• _DOCUMENT EXCERPT_:
□ □ □

As I said in a Stack Overflow question that I posted yesterday, Spring SessionRepositoryFilter is not applied to forwarded requests. When there's an error, then the request is forwarded to /error, with a dispatch type of ERROR, but SessionRepositoryFilter is only applied to requests with dispatch type REQUEST. That means that a new session ID is created by tomcat, and the client uses this on subsequent requests, which are then rejected as unauthorized by the session repository. AbstractFilterRegistrationBean#determineDispatcherTypes sets all dispatch types for filters that extend org.springframework.web.filter.OncePerRequestFilter in spring-web, but SessionRepositoryFilter extends org.springframework.session.web.http.OncePerRequestFilter in spring-session-core. This change sets all dispatch types for filters extending either OncePerRequestFilter class.

Comment From: quaff

It's very risky to change the behavior of org.springframework.web.filter.OncePerRequestFilter.

Comment From: wilkinsona

It's very risky to change the behavior of org.springframework.web.filter.OncePerRequestFilter.

Unless I have missed something, this PR doesn't do that. Instead, it's treating org.springframework.session.web.http.OncePerRequestFilter in the same way as we already treat org.springframework.web.filter.OncePerRequestFilter.

That said, I'm still not sure that this is something that we should do. I would prefer that it's fixed in Spring Session by it using org.springframework.web.filter.OncePerRequestFilter instead of org.springframework.session.web.http.OncePerRequestFilter, although we may still need to do something in the meantime. I've raised this with the Spring Session team and we're waiting to hear back from them.

Comment From: wilkinsona

Chatting with @marcusdacoregio, I was reminded that we have spring.session.servlet.filter-dispatcher-types to control the session filter's dispatcher types. It defaults to async, error, and request so determineDispatcherTypes on the filter registration bean should not be involved.

Judging by the problem description above, it sounds like that may not be working as intended. @fisco-unimatic thanks for the proposal here, but I don't think it's the right way to fix the problem that you seem to be having. Can you please open an issue with a minimal sample that reproduces it so that we can investigate?

Comment From: fisco-unimatic

ok - I'll try to put together an example and then raise an issue

Comment From: fisco-unimatic

In case any ends up here looking for a solution to a similar problem, it turns out that our application was excluding SessionAutoConfiguration. If I remove that exclusion, then it imports SessionRepositoryFilterConfiguration, which sets the dispatch types.

If for some reason you wanted to exclude SessionAutoConfiguration, you could instead make your session configuration class extend AbstractHttpSessionApplicationInitializer. That would also set the dispatch types for you.

□ □ □

• _EXCERPTED RECORDS_:
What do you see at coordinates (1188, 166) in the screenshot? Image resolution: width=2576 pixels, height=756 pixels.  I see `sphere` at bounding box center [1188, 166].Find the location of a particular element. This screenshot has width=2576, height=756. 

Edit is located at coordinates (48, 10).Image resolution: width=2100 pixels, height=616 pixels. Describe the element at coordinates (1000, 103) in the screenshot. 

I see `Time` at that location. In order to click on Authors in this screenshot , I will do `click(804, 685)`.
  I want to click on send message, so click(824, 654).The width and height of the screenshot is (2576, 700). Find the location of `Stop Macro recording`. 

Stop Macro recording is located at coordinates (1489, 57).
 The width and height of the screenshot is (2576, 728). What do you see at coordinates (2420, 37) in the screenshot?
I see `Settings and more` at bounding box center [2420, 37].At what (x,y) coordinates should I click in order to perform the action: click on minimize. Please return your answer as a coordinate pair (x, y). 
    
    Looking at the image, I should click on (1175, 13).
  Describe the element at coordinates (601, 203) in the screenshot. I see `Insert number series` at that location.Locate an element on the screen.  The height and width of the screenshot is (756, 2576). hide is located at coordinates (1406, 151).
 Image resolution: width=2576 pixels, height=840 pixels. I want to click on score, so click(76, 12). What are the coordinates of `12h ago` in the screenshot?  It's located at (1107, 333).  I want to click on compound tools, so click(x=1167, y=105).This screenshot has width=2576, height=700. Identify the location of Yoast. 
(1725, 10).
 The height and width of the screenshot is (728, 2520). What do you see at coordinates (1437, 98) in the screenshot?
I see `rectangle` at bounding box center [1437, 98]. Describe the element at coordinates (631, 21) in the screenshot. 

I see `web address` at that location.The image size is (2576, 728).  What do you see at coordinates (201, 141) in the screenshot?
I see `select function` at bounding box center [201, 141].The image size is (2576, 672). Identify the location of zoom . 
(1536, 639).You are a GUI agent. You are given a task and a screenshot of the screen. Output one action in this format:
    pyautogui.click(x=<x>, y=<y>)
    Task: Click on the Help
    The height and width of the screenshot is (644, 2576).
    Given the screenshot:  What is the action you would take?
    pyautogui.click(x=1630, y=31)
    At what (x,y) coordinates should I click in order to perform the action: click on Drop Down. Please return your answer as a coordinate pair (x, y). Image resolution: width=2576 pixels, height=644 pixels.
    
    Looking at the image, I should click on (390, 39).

□ □ □

• _REQUIREMENT_: In the Spring Session filter discussion, write out the passage starting at "Comment From: quaff" and ending at "back from them.".

• _RESPONSE BOX_:
Comment From: quaff

It's very risky to change the behavior of org.springframework.web.filter.OncePerRequestFilter.

Comment From: wilkinsona

It's very risky to change the behavior of org.springframework.web.filter.OncePerRequestFilter.

Unless I have missed something, this PR doesn't do that. Instead, it's treating org.springframework.session.web.http.OncePerRequestFilter in the same way as we already treat org.springframework.web.filter.OncePerRequestFilter.

That said, I'm still not sure that this is something that we should do. I would prefer that it's fixed in Spring Session by it using org.springframework.web.filter.OncePerRequestFilter instead of org.springframework.session.web.http.OncePerRequestFilter, although we may still need to do something in the meantime. I've raised this with the Spring Session team and we're waiting to hear back from them.